WebAssembly in Envoy

Posted by proxy-wasm-spec on Sunday, March 8, 2020

TOC

译者注:WebAssembly in Envoy的第二弹,继续探讨在Envoy中使用Wasm进行扩展。可以看到官方是下了很大的决心推广Wasm这种扩展模式,虽然一开始官方考虑的可能是ServiceMesh(Istio)中的扩展性,但是我认为在微服务网关的场景,可能用途更为广泛,毕竟所有公司在网关侧都会有太多的定制化、个性化的需求,而目前主流的网关如kong的插件机制都是基于它自身的生态,很难在其他基础设施中使用。proxy-wasm草案描述了代理(注意官方的用词是proxy,而不是envoy,体会其中的区别)如何与wasm中的插件进行交互的规范,其提出的代理无关、动态加载、隔离沙盒、访问安全性、多语言支持、资源限制等特性,对于网关的开发者来说有着巨大的诱惑。个人认为应对该规范的发展保持高度关注,一旦生态完善起来,Envoy很有可能成为新一代微服务网关的事实标准。

背景

截至2019年初,Envoy仍然是一个静态编译的二进制文件,其所有扩展都在构建时编译。 这意味着提供自定义扩展名的项目(例如Istio)必须维护和分发自己的二进制文件,而不是使用官方的和未经修改的Envoy二进制文件。

对于无法控制其部署的项目,这甚至会带来更多问题,因为对扩展的任何更新或错误修复都需要构建新的二进制文件,生成版本,进行发布,更重要的是需要在生产中重新部署它。

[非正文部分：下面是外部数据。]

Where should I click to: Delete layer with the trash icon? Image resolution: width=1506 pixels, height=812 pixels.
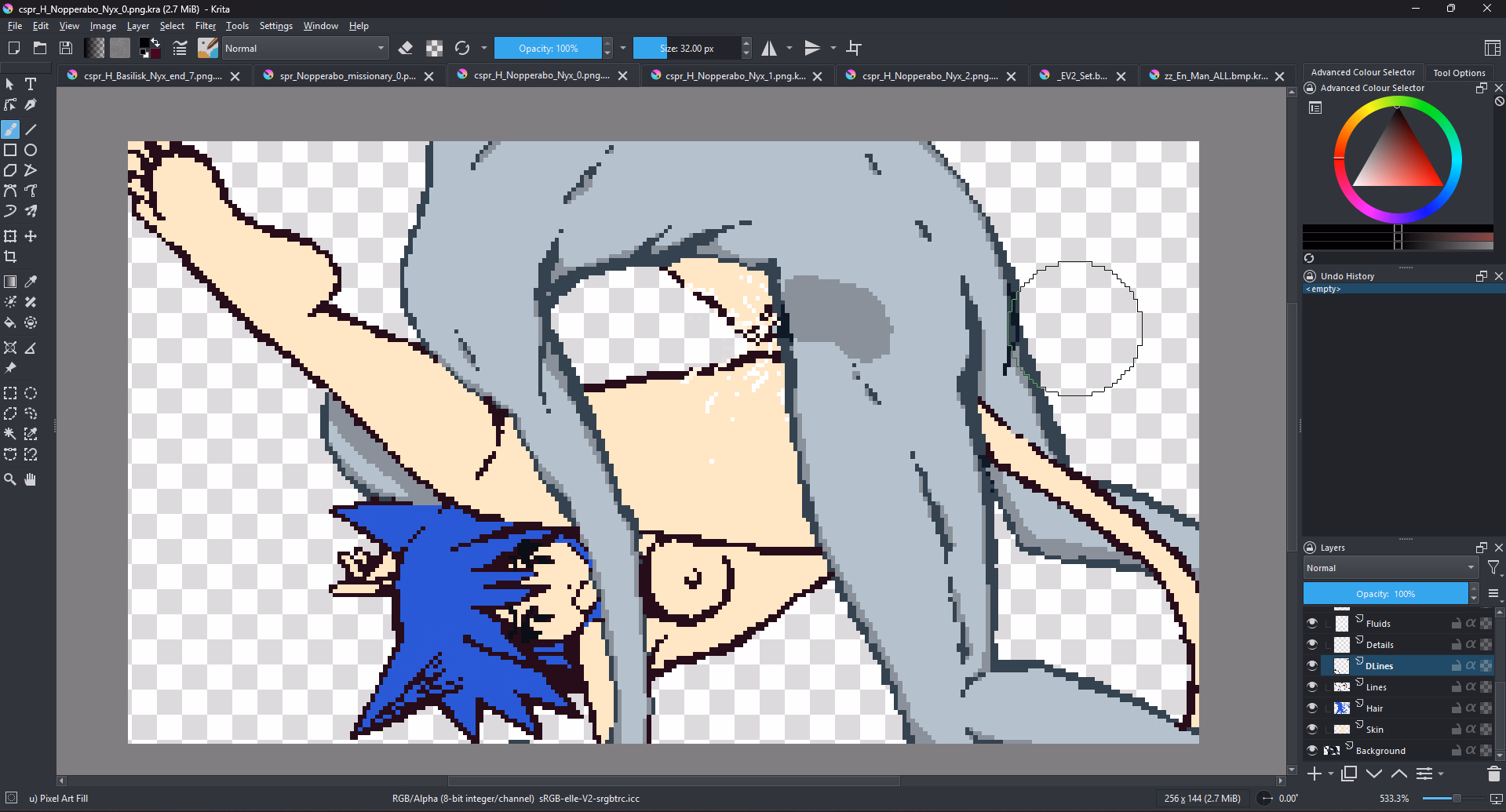[x=1493, y=774]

这也意味着在已部署的扩展和配置它们的控制平面之间经常会有版本漂移。

解决方案

尽管可以使用可动态加载的C++扩展解决部分问题,但目前尚不可行,因为由于Envoy开发的步伐很快,扩展插件并没有稳定的ABI甚至API可用,并且通常来说,更新Envoy需要更改代码,这使得更新版本成为一个手动过程。

相反,我们决定通过使用稳定的ABI在WebAssembly中编写和交付Envoy扩展来解决此问题,因为它带来了许多其他好处(如下所述)。

什么是WebAssembly?

WebAssembly(Wasm)是一种新兴的可移植二进制格式,用于执行代码。 在具有明确定义的资源约束以及用于与嵌入式主机环境(即代理)进行通信的API的情况下,该代码以近似原生的速度在内存安全的(对于主机)沙箱中执行。

收益

  • 敏捷。 扩展可以在运行时直接从控制平面交付和重新加载。 这意味着不仅每个人都可以使用正式的和未修改的代理版本来加载自定义扩展,而且还意味着可以在运行时推送或测试任何错误修复和更新,而无需更新或重新部署新的二进制文件。

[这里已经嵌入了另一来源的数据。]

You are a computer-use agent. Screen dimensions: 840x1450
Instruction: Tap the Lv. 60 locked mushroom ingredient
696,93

  • 可靠性和隔离性。 由于扩展是在具有资源限制的沙箱内部署的,因此它们可以崩溃或泄漏内存,而不会导致整个代理宕机。 此外,还可以限制CPU和内存的使用。

  • 安全。 因为扩展部署在具有明确定义的API的沙箱内部,用于与代理进行通信,所以扩展具有有限访问权限,并且只能修改连接和请求中的有限数量的属性。 此外,由于代理可以协调这种交互行为,因此它可以隐藏或清除扩展中的敏感信息(例如,HTTP标头中的“Authorization”和“ Cookie”属性,或客户端的IP地址)。

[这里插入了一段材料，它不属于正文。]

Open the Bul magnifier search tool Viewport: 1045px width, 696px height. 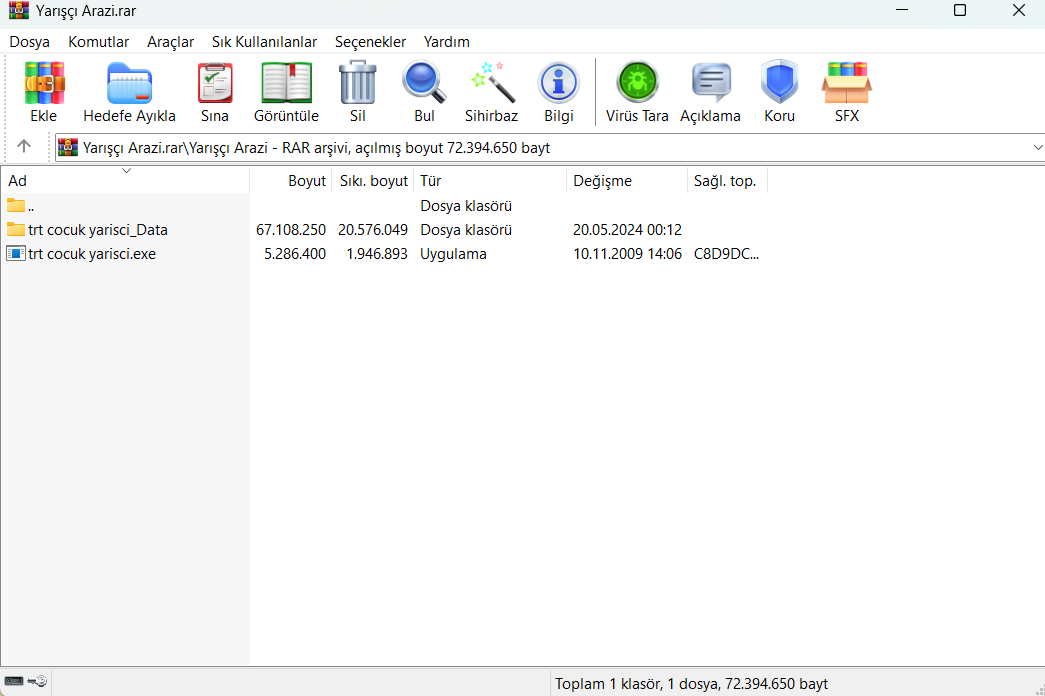pyautogui.click(x=424, y=83)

  • 多样性。 可以将30多种编程语言编译为WebAssembly模块,从而允许来自所有背景(C,Go,Rust,Java,TypeScript等)的开发人员以他们选择的语言编写Proxy-Wasm扩展。

  • 可维护性。 由于扩展是使用独立于代理代码库的标准库编写的,因此我们可以提供稳定的ABI。

  • 可移植性。 由于主机环境和扩展之间的接口是与代理无关的,因此可以在各种代理中执行使用Proxy-Wasm编写的扩展,例如 Envoy,NGINX,ATS甚至在gRPC库中(假设它们都实现了标准)。

缺点

  • 由于需要启动许多虚拟机,每个虚拟机都有自己的内存块,因此内存使用率更高。

  • 由于需要将大量数据复制进出沙箱,因此对负载进行转码类扩展的性能较低。

  • CPU绑定类型扩展的性能降低。 与原生代码相比,速度下降预计将在2倍不到。

  • 由于需要引用Wasm运行时,因此二进制大小增加了。 WAVM约为20MB,V8约为10MB。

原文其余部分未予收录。